(TASK PROMPT)
Retype, character for character, the line containing "The image size is (980, 660)." along with each line after it through the end of the data, and only those.
*** Begin section ***
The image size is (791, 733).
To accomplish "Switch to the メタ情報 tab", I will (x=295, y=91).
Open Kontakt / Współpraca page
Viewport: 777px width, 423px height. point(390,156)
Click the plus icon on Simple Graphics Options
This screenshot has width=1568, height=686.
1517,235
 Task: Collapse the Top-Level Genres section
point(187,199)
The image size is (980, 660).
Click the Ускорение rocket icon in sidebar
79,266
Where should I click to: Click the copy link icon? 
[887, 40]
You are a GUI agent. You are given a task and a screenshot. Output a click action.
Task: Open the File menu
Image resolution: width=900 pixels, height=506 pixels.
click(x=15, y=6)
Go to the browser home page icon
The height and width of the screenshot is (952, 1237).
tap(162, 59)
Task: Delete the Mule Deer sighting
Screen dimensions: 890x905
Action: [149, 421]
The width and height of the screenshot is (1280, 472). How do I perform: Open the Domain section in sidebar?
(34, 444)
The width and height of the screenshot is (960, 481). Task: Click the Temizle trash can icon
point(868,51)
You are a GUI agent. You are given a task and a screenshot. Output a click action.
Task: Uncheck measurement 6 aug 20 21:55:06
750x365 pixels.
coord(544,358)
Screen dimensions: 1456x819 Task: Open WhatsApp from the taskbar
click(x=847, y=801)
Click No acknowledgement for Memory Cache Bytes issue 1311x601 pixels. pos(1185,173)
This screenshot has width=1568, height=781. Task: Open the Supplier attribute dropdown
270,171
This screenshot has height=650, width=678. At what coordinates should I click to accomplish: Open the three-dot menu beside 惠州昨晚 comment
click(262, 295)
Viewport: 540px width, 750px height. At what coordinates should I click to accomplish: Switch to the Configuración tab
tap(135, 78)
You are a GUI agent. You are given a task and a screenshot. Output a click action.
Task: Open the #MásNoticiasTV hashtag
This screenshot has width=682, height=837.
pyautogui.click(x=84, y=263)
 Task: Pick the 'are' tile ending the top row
*** End section ***
(RESULT OF THE EXERCISE)
The image size is (980, 660).
Click the Ускорение rocket icon in sidebar
79,266
Where should I click to: Click the copy link icon? 
[887, 40]
You are a GUI agent. You are given a task and a screenshot. Output a click action.
Task: Open the File menu
Image resolution: width=900 pixels, height=506 pixels.
click(x=15, y=6)
Go to the browser home page icon
The height and width of the screenshot is (952, 1237).
tap(162, 59)
Task: Delete the Mule Deer sighting
Screen dimensions: 890x905
Action: [149, 421]
The width and height of the screenshot is (1280, 472). How do I perform: Open the Domain section in sidebar?
(34, 444)
The width and height of the screenshot is (960, 481). Task: Click the Temizle trash can icon
point(868,51)
You are a GUI agent. You are given a task and a screenshot. Output a click action.
Task: Uncheck measurement 6 aug 20 21:55:06
750x365 pixels.
coord(544,358)
Screen dimensions: 1456x819 Task: Open WhatsApp from the taskbar
click(x=847, y=801)
Click No acknowledgement for Memory Cache Bytes issue 1311x601 pixels. pos(1185,173)
This screenshot has width=1568, height=781. Task: Open the Supplier attribute dropdown
270,171
This screenshot has height=650, width=678. At what coordinates should I click to accomplish: Open the three-dot menu beside 惠州昨晚 comment
click(262, 295)
Viewport: 540px width, 750px height. At what coordinates should I click to accomplish: Switch to the Configuración tab
tap(135, 78)
You are a GUI agent. You are given a task and a screenshot. Output a click action.
Task: Open the #MásNoticiasTV hashtag
This screenshot has width=682, height=837.
pyautogui.click(x=84, y=263)
 Task: Pick the 'are' tile ending the top row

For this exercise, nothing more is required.